Authors:D J Gulliver  M E Baker  C A Cheng  W C Meyers  T N Pappas
Affiliation:Department of Radiology, Duke University Medical Center, Durham, NC 27710.
Abstract:OBJECTIVE. Several authorities advocate the use of preoperative angiography to determine the resectability of pancreatic and periampullary tumors, claiming that CT alone is not sufficiently accurate for this purpose. Our objective was to assess the value of CT in predicting surgical resectability in patients with malignant biliary obstruction. MATERIALS AND METHODS. We performed a retrospective analysis of 380 consecutive cases of malignant biliary obstruction spanning a 4-year period.
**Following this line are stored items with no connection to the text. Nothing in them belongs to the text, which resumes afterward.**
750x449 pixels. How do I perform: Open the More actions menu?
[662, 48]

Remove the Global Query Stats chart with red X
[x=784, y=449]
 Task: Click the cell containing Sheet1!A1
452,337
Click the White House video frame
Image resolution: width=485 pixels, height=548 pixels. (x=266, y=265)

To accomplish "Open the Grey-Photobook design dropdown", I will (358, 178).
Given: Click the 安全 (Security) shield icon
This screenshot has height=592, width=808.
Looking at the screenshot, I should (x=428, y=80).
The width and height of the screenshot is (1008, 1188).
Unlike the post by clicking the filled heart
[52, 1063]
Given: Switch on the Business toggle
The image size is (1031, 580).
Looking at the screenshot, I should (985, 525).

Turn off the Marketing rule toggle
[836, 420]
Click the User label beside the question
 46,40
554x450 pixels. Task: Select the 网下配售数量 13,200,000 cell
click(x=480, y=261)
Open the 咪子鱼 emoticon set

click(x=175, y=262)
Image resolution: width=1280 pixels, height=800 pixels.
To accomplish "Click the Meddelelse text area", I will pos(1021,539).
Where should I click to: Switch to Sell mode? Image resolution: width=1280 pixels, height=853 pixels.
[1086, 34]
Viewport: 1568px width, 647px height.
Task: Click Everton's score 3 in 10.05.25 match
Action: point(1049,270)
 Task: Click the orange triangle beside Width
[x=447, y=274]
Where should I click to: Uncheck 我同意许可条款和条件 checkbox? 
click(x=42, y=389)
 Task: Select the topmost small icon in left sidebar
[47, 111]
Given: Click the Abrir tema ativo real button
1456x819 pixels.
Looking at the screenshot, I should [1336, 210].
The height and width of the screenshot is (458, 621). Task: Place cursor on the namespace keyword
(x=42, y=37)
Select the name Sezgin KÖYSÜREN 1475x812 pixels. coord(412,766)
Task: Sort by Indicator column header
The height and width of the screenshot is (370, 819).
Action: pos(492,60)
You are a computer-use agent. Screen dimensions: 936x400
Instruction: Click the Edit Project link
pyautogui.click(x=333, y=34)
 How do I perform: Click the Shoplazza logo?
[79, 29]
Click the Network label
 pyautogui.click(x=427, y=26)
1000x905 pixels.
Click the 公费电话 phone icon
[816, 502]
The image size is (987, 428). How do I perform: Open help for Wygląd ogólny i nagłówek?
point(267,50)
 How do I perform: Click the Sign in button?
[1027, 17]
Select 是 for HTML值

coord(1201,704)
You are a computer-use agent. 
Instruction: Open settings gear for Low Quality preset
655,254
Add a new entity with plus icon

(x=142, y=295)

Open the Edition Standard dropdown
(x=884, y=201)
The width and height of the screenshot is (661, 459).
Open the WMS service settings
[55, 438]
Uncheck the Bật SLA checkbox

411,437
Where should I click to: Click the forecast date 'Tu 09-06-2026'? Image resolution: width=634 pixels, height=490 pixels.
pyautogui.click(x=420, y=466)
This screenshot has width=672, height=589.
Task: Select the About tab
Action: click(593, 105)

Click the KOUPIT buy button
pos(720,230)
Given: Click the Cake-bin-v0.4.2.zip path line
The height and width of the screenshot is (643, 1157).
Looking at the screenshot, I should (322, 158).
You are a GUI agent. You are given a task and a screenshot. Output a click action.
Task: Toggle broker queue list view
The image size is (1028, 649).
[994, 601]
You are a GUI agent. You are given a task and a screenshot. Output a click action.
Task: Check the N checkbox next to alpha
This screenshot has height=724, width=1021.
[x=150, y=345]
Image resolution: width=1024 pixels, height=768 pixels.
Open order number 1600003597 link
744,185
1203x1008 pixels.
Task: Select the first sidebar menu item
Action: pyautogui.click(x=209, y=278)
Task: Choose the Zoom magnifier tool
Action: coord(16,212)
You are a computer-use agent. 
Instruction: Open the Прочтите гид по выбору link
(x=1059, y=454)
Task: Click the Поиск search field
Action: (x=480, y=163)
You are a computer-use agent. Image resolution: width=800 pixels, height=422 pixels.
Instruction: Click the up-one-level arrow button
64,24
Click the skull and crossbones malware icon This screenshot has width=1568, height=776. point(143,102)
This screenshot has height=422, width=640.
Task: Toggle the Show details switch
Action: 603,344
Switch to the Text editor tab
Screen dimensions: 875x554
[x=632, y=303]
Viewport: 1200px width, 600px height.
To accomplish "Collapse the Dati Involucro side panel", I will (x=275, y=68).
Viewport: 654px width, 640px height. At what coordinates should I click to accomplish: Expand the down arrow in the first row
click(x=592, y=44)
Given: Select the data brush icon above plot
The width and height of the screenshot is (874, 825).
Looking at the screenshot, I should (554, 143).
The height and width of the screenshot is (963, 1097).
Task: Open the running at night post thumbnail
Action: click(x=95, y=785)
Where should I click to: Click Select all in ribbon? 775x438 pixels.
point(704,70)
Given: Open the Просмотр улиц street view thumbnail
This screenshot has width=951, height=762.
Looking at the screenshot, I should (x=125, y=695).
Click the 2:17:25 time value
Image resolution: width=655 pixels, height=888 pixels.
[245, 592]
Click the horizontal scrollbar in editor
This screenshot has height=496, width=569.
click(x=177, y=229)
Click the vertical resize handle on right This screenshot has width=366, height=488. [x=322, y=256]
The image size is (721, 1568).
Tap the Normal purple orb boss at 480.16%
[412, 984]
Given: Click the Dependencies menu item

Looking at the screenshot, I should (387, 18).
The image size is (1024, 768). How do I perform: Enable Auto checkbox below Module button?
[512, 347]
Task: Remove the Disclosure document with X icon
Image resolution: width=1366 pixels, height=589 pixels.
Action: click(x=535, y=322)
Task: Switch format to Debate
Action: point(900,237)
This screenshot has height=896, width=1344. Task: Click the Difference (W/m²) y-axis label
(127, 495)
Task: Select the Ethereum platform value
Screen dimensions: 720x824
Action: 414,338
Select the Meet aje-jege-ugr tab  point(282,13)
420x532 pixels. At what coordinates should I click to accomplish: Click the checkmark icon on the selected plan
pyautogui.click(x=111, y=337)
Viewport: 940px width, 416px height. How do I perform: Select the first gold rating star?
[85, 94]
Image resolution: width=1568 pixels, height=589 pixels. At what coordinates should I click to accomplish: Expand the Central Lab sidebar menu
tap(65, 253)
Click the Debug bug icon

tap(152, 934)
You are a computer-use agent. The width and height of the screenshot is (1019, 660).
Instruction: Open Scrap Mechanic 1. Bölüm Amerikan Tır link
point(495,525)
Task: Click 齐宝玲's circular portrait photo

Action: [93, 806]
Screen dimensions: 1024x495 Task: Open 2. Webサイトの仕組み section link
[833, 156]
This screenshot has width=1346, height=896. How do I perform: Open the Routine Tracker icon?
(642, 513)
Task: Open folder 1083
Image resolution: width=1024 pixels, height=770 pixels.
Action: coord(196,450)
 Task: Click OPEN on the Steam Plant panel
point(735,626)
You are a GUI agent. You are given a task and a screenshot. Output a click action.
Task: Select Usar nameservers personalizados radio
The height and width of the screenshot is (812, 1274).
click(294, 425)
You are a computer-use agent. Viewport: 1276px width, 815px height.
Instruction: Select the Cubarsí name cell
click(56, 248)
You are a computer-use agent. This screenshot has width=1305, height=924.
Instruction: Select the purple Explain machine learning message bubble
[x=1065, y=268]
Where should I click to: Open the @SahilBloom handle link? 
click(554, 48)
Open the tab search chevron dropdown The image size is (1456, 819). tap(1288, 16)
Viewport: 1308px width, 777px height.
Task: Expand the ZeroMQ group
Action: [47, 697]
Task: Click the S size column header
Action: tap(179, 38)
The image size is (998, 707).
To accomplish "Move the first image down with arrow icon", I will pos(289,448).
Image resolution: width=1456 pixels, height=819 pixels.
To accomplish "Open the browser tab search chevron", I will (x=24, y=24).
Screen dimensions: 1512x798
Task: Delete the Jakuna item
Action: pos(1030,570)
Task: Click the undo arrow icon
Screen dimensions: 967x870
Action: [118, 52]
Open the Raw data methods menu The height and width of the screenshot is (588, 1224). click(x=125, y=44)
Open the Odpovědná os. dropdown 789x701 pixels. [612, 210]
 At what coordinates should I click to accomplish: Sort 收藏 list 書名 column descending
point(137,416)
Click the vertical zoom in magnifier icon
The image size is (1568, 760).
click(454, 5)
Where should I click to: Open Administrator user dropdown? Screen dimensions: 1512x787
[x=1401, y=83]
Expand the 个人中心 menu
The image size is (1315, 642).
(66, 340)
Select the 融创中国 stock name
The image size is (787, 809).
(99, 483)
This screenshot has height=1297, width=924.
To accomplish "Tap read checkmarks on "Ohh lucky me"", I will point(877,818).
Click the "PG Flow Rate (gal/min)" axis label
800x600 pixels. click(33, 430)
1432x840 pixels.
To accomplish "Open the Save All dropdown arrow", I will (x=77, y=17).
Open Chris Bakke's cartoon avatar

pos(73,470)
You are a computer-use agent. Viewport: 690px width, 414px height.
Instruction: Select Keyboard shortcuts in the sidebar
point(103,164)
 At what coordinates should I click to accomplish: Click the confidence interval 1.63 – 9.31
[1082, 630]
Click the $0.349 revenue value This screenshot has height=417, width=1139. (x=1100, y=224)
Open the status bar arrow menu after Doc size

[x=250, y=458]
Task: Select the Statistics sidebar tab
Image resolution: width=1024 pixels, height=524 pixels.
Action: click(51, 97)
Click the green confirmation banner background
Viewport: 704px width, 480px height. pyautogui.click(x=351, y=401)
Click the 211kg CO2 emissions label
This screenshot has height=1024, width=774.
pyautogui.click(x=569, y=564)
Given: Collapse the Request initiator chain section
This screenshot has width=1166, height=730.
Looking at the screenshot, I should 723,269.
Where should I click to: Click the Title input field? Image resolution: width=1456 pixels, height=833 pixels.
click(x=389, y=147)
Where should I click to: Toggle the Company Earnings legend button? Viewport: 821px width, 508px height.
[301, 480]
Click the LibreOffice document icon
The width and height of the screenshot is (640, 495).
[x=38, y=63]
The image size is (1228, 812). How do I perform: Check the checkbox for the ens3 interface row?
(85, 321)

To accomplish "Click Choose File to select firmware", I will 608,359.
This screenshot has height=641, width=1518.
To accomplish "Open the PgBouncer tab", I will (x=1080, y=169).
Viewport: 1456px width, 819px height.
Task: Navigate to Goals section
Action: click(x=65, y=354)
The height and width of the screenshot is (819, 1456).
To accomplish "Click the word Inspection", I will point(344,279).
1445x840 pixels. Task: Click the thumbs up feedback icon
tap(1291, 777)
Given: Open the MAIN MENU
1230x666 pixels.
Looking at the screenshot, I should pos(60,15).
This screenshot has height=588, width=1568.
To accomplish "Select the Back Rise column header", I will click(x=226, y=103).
Most patients (230) were treated nonoperatively. Sixty-seven patients had surgery, pathologic confirmation of malignancy, and preoperative CT scans available for review. The CT scans were assessed for surgical resectability of tumor by an interpreter who did not know the patient's history. RESULTS. Forty-two patients had pancreatic adenocarcinoma, six had ampullary carcinoma, seven had cholangiocarcinoma, and 12 had other malignant neoplasms. Of 47 patients with tumors thought to be unresectable on the basis of CT findings, 42 had tumors that were found to be unresectable at surgery (positive predictive value, 89%). Of 20 patients with tumors thought to be resectable, 16 had tumors that were surgically resectable (positive predictive value, 80%). CT did not show metastases to duodenal lymph nodes (n = 2), portal vein infiltration (n = 1), and small hepatic metastases (n = 1). Visualization of most of these at angiography would not be expected. The CT finding of infiltration of the periarterial fat around the celiac or superior mesenteric arteries was reliable for predicting surgical unresectability. Lymphadenopathy and infiltration of nonperivascular fat planes were less reliable predictors of unresectability. CONCLUSION. Although some findings on CT that suggest unresectability are less reliable than others, the accuracy of CT compares favorably with reports on the accuracy of angiography for assessing tumor resectability in cases of malignant biliary obstruction. The addition of angiography to the examination of patients with potentially resectable lesions is not justified when high-quality, thin-section dynamic CT has been performed.